Gespräch mit Msgr. Dr. Peter Rädler, der die Anlaufstelle betreut.

Im Ernstfall können sich Betroffene an die Ombudsstelle der Diözese wenden, die bei Gewalt und sexuellem Missbrauch in kirchlichen Einrichtungen aktiv wird.

Peter RädlerMsgr. Dr. Peter Rädler (li)
Leiter der Seelsorge im LKH Feldkirch / Rankweil
Leiter der Ombudsstelle der Diözese Feldkirch

KirchenBlatt-Redakteur Mag. Wolfgang Ölz sprach mit
Msgr. Dr. Peter Rädler, der die Anlaufstelle betreut.

Wie arbeiten die Mitglieder der Ombudsstelle zusammen?
Im Anlassfall werden die Mitglieder kurzfristig zusammengerufen. Aus der Zusammenschau der einzelnen Kompetenzen (juristisch, ärztlich, therapeutisch, seelsorglich) werden die notwendigen und hilfreichen Schritte für alle Beteiligten entschieden.

Wie kann es im Raum der Kirche zu derartigem Vertrauensbruch kommen?
Grundsätzlich, weil in diesen Institutionen Menschen mit ihren Stärken aber auch mit ihren Gefährdungen arbeiten. Als Risikofaktoren besonders für den sexuellen Missbrauch an Kindern nennt der Psychotherapeut Dr. Wunibald Müller, einer der renommiertesten Spezialisten auf diesem Gebiet:

  • Sexuell unreife, erwachsene homosexuelle oder bisexuelle Männer: Wenn homosexuelle Veranlagung mit nicht erfolgter sexueller und emotionaler Reifung zusammentrifft, steigt das Täterrisiko signifikant.
  • Unfähigkeit zu wirklicher Intimität und inniger Beziehung.
  • Nachlässigkeiten oder Versagen bei der Aufsichtspflicht der verantwortlichen Vorgesetzten.

Damit sind nur die wichtigsten Faktoren genannt. Das Erkennen solcher Risikofaktoren setzt ein gutes Kennen und einen vertrauensvollen Kontakt zu den Mitarbeiter/innen im kirchlichen Dienst und die entsprechende Kompetenz der Vorgesetzten voraus.

Wie oft wurde die Ombudsstelle kontaktiert und wie geht sie vor?
In den vergangenen fünf Jahren wurde die Ombudsstelle dreimal kontaktiert.

Ihre Aufgabe liegt 1. in der Entgegennahme einer Beschwerde durch Anhören, verbunden mit einem Bemühen um eine möglichst konkrete Beschreibung des Sachverhaltes. 2. in der Klärung anstehender Fragen: Was braucht der sich Beschwerende jetzt? Was wünscht er sich und was wünscht er nicht. Wünscht er eine Anzeige und welche Hilfe braucht er dazu: Wo kann er anzeigen? Welche Unterstützung kann er von wem erhalten? Wünscht er einen Kontakt zu der Person, der Einrichtung, über die er sich beschwert? Es erfolgt die Klärung der nächsten notwendigen oder gewünschten Schritte.

Link zur Ombudsstelle

Die Ombudsstelle

Eine Ombudsstelle ist ein mit mehreren Personen besetztes Gremium, das ungerechte Behandlung von Personen oder Personengruppen zu verhindern sucht oder bei geschehenem Unrecht ohne großen bürokratischen Aufwand nach Lösungen sucht. Ganz allgemein kann eine Ombudsstelle als Beschwerdestelle bezeichnet werden. 

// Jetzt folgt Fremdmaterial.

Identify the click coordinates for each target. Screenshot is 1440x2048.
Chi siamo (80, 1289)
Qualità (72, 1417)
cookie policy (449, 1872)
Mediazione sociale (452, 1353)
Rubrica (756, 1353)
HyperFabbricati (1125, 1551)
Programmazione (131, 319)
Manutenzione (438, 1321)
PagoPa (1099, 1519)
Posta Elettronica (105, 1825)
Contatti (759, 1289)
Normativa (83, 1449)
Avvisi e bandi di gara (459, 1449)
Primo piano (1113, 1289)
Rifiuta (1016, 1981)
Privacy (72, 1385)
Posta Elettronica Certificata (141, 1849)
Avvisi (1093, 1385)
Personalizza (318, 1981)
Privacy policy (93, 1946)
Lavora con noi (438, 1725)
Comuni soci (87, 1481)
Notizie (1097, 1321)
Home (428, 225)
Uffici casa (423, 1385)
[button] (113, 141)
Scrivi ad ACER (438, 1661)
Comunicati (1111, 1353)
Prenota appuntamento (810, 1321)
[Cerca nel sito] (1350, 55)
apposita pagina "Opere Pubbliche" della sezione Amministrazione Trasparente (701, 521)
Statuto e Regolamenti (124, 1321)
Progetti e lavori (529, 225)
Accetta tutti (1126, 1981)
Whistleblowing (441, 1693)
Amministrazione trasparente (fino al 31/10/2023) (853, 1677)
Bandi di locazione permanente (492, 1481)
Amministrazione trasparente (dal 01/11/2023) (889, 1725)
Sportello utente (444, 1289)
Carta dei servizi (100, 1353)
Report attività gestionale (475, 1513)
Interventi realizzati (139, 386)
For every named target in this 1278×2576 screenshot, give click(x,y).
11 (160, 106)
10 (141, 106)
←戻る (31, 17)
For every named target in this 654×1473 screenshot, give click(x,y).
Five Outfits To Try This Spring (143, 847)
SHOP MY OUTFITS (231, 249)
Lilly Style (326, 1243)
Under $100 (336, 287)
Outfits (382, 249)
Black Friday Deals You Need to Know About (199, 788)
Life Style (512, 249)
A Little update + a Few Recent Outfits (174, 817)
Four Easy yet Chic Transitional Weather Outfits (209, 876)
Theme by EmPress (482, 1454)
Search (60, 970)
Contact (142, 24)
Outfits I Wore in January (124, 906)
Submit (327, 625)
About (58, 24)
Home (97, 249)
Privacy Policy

Unabhängigkeit der Ombudsstelle: Aufgrund der Erfahrung der gegenwärtig bekannt gewordenen Übergriffe wird darüber entschieden, dass die Adresse dieser Stelle vom Diözesanhaus in eine außerkirchliche Institution verlegt wird und die unmittelbaren Ansprechpersonen nicht in kirchlichem Dienst stehen und nicht weisungsgebunden sind. Ebenfalls sind die Mitglieder der Ombudsstelle kirchlich unabhängig und mit der entsprechenden Kompetenz ausgestattet.

Aktuelle Literatur: Wunibald Müller, Keine falsche Stärke vortäuschen. Die neuen Fälle von sexuellem Missbrauch werfen Fragen auf: Herder Korrespondenz 64 (2010), Heft 3, März 2010, 119-123.)